5 Things I’d Stop Doing Immediately as a New CTO

5 things I’d stop doing immediately as a new CTO

In your first 90 days, it’s easy to burn weeks on work that feels responsible but quietly slows the company down. I’ve watched new CTOs spend 30 to 50 percent of their time stuck in approval loops, roadmap debates, and “quick fixes” that turn into permanent tax. The bill shows up fast: slower shipping, rising cloud spend, and teams that wait for permission.

My thesis is simple: stop five common habits early so you can build the systems, lead the people, and keep change from flattening you.

What should a new CTO stop doing in the first 90 days

Most CTOs I talk to fall into the same trap. They treat the job like “head engineer plus meetings.” It’s not. It’s an executive role where your output is other people’s output.

Here’s the frame I use in week one. I call it the Stop List.

  • Stop work that makes you the bottleneck.
  • Stop work that hides business trade-offs.
  • Stop work that creates debt with no owner.
  • Stop work that moves cost around instead of removing it.
  • Stop work that treats AI like a demo team.

This lines up with a point I agree with from CIO.com.

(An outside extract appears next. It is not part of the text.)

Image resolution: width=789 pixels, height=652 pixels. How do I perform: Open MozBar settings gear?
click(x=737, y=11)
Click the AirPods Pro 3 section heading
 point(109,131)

The CTO role can’t be “chief approval officer” anymore, and the discipline is knowing when speed becomes the enemy of good decisions at scale The CTO is dead. Long live the CTO.

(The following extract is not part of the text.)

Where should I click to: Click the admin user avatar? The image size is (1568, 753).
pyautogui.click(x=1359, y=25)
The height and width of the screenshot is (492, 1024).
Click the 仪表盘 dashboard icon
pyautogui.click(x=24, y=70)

It also matches what Will Larson tells new CTOs and VPEs: first figure out if something is truly dire, then keep one eye on the long game while you fight fires Your first 90 days as CTO or VP Engineering.

So what are the five stops? Let’s get concrete.

Stop treating technology as separate from the business

If you do one thing in month one, do this: tie every major engineering bet to a business outcome.

Nick Young put it bluntly. If your roadmap isn’t tied to revenue, customer experience, or cost, you’re solving IT problems instead of business problems Nick Young on CTO stop-doing list.

What this looks like in real life

A new CTO inherits a roadmap with 47 epics. Half are “platform improvements.” None have a number attached.

So the team ships.

  • Sales still loses deals due to missing SSO.
  • Support still escalates the same top 10 tickets.
  • Cloud spend still grows 12 percent month over month.

The roadmap was busy. The business didn’t improve.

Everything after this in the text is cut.